Carter shut his eyes and fell into the past. “The day I graduated from boot camp, I hitchhiked the hour’s drive to go see her. I was going to be shipping out to Hawaii on my first assignment three days later. When I got there, Marion Osbourne wasn’t home, but Roland was. I . . . shit . . . I walked in on him raping Vicki.”
“Oh, God!” Jordyn squeezed his leg as her other hand went to cover her mouth in shock.
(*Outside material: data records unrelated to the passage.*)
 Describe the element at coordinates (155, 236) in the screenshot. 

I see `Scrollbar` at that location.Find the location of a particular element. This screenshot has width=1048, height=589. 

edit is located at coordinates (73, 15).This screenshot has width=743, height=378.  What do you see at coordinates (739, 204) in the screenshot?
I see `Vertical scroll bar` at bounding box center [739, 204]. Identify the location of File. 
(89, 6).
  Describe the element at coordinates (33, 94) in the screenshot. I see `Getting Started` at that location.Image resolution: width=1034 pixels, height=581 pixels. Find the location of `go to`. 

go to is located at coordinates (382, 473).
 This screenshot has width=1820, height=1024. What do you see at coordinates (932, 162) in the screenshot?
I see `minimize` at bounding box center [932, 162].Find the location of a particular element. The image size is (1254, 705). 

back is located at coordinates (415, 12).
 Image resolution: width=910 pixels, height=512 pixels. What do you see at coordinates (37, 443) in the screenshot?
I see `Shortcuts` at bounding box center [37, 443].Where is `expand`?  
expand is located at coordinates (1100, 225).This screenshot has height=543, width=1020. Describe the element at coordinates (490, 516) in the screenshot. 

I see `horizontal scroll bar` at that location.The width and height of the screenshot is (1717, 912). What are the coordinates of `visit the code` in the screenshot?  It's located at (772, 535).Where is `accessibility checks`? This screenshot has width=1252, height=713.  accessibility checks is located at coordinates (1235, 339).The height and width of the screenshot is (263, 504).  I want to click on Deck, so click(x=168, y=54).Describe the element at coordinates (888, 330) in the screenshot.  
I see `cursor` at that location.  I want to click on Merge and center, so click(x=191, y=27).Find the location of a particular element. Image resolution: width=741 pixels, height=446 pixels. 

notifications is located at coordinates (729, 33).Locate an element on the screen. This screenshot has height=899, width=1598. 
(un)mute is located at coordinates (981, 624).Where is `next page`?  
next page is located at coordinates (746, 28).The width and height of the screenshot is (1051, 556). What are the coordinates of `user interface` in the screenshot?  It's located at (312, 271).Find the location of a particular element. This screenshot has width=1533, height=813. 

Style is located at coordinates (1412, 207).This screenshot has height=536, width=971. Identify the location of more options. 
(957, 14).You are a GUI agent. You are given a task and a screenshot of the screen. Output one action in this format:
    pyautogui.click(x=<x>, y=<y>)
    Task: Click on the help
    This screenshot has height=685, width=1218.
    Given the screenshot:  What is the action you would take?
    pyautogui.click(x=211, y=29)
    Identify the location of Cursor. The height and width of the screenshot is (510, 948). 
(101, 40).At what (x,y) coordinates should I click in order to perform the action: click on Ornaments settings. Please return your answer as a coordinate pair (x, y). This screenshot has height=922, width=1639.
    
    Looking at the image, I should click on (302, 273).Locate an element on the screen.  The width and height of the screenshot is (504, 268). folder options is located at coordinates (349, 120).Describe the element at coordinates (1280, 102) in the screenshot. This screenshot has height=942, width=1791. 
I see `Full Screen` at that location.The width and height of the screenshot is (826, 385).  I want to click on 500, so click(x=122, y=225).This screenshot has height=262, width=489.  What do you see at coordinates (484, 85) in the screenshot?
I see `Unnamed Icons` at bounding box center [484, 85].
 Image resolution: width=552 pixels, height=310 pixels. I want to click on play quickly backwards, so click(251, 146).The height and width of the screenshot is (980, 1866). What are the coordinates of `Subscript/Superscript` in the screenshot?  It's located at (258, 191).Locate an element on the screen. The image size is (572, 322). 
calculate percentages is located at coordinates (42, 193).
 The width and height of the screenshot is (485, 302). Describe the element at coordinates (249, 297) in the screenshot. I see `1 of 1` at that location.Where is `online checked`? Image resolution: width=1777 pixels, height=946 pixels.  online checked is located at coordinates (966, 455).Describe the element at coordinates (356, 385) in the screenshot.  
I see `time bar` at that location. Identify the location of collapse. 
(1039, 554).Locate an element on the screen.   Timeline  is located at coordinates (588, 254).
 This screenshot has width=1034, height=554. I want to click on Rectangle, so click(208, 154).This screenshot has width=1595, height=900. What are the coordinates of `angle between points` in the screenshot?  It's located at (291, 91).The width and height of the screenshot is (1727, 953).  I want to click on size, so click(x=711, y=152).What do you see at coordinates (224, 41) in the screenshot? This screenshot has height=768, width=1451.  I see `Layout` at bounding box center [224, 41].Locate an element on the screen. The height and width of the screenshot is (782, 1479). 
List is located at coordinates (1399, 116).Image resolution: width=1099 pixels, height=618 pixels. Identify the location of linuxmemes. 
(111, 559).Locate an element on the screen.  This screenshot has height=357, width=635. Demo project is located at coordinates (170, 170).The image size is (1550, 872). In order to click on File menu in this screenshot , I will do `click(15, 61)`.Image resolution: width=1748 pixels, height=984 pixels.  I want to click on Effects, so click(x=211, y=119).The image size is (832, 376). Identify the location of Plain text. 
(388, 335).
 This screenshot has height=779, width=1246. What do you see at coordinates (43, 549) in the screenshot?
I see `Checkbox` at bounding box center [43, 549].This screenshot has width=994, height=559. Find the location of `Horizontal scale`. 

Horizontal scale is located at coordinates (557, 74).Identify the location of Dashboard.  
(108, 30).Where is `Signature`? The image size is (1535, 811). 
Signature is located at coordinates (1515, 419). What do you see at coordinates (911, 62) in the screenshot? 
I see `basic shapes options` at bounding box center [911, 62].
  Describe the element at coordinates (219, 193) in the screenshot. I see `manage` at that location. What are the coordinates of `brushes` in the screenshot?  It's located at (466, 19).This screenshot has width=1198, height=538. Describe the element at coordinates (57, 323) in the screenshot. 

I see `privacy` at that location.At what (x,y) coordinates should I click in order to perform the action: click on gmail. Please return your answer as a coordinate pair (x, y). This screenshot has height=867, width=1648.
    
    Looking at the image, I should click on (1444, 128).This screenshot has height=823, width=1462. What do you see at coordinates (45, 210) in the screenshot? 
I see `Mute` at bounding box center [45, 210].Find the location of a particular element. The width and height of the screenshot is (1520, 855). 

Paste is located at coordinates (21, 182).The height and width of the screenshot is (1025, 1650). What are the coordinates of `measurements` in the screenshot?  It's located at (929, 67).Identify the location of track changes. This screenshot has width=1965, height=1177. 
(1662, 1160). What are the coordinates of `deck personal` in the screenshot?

“I honestly don’t remember much that happened before the cops pulled me off of him. Apparently, the neighbors had heard all the yelling and screaming and called 911. I had beaten him within an inch of his life—probably would have killed him if a patrol car hadn’t been a block or two away when the call came in. Next thing I knew, I was in an interrogation room at the police station, with bloody hands, looking at a prison term. But the cops left me there; no one came to interrogate me or get my side of the story. What I didn’t know was I’d already been on McDaniel’s radar for his new agency—my recruiter had passed my name on to him, then my drill instructors had kept an eye on me for him. No family. Street smart. Picked things up quickly. Excelled in firearms and hand-to-hand in boot camp without any prior training.”
“Ideal for black ops,” Jordyn said, stating the obvious.
“Exactly.” His eyes were still closed. “After being alerted by my fingerprints being put into AFIS, McDaniel showed up at the station and gave me the same two options you’d been given—jail or Deimos. I told him I’d sign my life over to him on two conditions. One—Vicki was placed in the Witness Protection Program, given the help she needed to deal with the rape, and her college education was paid for. And two—Roland Osbourne never stepped foot out of jail ever again.”